» **Task**:
Quote the records below word for word, please, from the very first line through the one that contains "Click the DBK", and nothing beyond it.

(Dataset entries)
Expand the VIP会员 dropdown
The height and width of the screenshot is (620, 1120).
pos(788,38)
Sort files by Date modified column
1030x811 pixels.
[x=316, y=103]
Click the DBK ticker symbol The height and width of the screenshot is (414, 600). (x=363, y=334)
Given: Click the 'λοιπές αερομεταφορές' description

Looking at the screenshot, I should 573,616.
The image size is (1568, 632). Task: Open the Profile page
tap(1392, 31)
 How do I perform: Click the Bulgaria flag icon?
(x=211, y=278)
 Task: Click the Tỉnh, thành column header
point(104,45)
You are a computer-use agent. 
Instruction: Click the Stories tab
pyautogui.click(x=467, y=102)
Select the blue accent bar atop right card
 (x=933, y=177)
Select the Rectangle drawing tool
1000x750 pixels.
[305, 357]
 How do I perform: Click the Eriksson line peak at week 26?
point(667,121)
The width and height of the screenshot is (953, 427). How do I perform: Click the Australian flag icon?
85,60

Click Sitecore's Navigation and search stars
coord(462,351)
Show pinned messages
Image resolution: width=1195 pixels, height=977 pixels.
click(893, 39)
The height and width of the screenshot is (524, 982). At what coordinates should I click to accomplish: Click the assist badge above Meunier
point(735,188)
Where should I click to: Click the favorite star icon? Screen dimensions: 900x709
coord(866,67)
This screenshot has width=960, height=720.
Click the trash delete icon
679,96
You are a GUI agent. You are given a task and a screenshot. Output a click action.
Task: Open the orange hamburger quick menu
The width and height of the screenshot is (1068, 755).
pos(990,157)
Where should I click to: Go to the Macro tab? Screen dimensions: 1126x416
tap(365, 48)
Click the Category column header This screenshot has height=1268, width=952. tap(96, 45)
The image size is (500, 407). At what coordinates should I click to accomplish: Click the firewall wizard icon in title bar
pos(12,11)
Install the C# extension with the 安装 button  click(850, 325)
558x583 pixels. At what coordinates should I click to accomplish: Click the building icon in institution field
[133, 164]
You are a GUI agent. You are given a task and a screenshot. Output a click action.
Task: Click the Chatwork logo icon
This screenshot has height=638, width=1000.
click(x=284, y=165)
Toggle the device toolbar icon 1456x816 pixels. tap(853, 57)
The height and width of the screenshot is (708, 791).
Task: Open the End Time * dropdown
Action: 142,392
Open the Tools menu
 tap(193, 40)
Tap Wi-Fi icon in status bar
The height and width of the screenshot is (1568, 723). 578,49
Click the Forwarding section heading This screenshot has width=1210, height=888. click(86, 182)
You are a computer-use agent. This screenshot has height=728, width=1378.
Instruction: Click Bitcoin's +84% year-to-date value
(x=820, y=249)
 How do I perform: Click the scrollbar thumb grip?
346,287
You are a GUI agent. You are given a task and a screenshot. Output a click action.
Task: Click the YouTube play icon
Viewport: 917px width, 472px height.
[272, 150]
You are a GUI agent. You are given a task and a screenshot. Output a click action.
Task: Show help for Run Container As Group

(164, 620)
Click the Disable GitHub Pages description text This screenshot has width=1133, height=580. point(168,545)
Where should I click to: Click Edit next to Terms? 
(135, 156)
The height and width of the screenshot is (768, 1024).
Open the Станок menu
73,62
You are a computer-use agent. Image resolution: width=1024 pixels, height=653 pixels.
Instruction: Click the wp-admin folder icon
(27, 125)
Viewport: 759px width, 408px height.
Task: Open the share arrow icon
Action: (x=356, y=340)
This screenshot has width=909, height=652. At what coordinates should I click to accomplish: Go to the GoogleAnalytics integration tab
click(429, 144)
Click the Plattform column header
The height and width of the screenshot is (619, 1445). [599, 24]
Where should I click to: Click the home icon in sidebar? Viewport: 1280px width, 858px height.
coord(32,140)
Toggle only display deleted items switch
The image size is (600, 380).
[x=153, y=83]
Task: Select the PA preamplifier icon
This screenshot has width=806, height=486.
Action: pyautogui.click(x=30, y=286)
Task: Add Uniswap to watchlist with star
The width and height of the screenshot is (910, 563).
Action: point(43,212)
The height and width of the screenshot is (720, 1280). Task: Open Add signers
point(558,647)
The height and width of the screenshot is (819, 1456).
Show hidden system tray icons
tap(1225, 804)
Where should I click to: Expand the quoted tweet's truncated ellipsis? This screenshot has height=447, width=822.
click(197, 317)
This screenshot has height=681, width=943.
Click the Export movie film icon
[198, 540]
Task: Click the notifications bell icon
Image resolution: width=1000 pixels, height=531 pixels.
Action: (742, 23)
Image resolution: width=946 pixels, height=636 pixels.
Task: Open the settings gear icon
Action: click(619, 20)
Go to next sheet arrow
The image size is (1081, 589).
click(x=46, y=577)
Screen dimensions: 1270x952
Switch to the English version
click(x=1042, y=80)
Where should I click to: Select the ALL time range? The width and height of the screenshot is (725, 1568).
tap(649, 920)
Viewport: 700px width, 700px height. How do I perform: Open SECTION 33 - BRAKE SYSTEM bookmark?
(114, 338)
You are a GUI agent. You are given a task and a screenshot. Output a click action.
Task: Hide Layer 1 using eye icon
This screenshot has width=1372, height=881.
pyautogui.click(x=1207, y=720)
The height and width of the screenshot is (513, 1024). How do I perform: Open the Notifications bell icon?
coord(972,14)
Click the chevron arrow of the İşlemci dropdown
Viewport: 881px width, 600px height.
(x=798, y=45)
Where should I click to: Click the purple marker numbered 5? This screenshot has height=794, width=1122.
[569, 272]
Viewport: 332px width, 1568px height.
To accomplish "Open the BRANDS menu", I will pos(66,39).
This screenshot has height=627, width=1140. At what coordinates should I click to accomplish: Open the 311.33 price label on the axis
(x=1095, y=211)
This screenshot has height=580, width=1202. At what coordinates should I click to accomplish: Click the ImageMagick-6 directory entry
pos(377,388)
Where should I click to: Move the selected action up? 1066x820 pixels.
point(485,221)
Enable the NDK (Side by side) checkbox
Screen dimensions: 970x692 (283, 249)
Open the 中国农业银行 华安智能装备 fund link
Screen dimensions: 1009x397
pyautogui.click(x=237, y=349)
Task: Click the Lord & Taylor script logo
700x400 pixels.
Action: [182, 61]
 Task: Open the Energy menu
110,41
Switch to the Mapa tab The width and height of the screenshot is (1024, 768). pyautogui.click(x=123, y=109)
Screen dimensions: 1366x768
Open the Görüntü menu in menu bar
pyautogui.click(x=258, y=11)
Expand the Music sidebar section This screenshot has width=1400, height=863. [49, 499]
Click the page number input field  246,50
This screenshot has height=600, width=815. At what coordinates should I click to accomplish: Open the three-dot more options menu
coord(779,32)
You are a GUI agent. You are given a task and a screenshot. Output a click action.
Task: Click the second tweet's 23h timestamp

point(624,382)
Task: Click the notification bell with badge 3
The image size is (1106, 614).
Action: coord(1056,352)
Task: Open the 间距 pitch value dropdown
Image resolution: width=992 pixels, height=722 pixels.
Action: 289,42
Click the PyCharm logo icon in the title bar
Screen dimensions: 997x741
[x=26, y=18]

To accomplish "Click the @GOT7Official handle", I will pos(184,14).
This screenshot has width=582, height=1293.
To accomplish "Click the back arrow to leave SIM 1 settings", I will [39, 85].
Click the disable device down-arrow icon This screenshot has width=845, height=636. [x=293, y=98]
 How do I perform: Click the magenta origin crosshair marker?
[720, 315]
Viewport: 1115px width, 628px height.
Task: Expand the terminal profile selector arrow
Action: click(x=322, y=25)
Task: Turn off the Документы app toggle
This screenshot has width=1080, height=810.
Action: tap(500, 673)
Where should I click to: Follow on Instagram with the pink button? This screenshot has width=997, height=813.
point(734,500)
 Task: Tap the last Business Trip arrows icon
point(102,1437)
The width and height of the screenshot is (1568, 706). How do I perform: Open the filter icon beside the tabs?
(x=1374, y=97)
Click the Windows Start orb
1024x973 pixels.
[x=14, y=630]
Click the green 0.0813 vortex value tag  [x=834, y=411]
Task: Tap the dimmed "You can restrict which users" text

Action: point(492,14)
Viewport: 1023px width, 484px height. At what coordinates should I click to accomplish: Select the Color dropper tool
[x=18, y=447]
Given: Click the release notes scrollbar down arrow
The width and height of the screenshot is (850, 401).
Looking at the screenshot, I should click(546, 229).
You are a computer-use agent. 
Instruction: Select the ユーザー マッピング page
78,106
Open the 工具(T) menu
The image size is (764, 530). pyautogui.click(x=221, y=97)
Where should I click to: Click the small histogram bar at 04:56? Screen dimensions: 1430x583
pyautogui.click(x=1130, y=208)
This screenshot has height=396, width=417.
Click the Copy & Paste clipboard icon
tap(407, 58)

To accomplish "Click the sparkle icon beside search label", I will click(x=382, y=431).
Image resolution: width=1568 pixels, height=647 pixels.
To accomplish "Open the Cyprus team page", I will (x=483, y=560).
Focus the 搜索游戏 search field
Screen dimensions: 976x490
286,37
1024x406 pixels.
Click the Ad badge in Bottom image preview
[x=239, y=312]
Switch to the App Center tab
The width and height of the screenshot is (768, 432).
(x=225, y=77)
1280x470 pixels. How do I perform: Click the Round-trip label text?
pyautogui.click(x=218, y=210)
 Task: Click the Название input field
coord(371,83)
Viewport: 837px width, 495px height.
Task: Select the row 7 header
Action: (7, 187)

» **Written response**:
Expand the VIP会员 dropdown
The height and width of the screenshot is (620, 1120).
pos(788,38)
Sort files by Date modified column
1030x811 pixels.
[x=316, y=103]
Click the DBK ticker symbol The height and width of the screenshot is (414, 600). (x=363, y=334)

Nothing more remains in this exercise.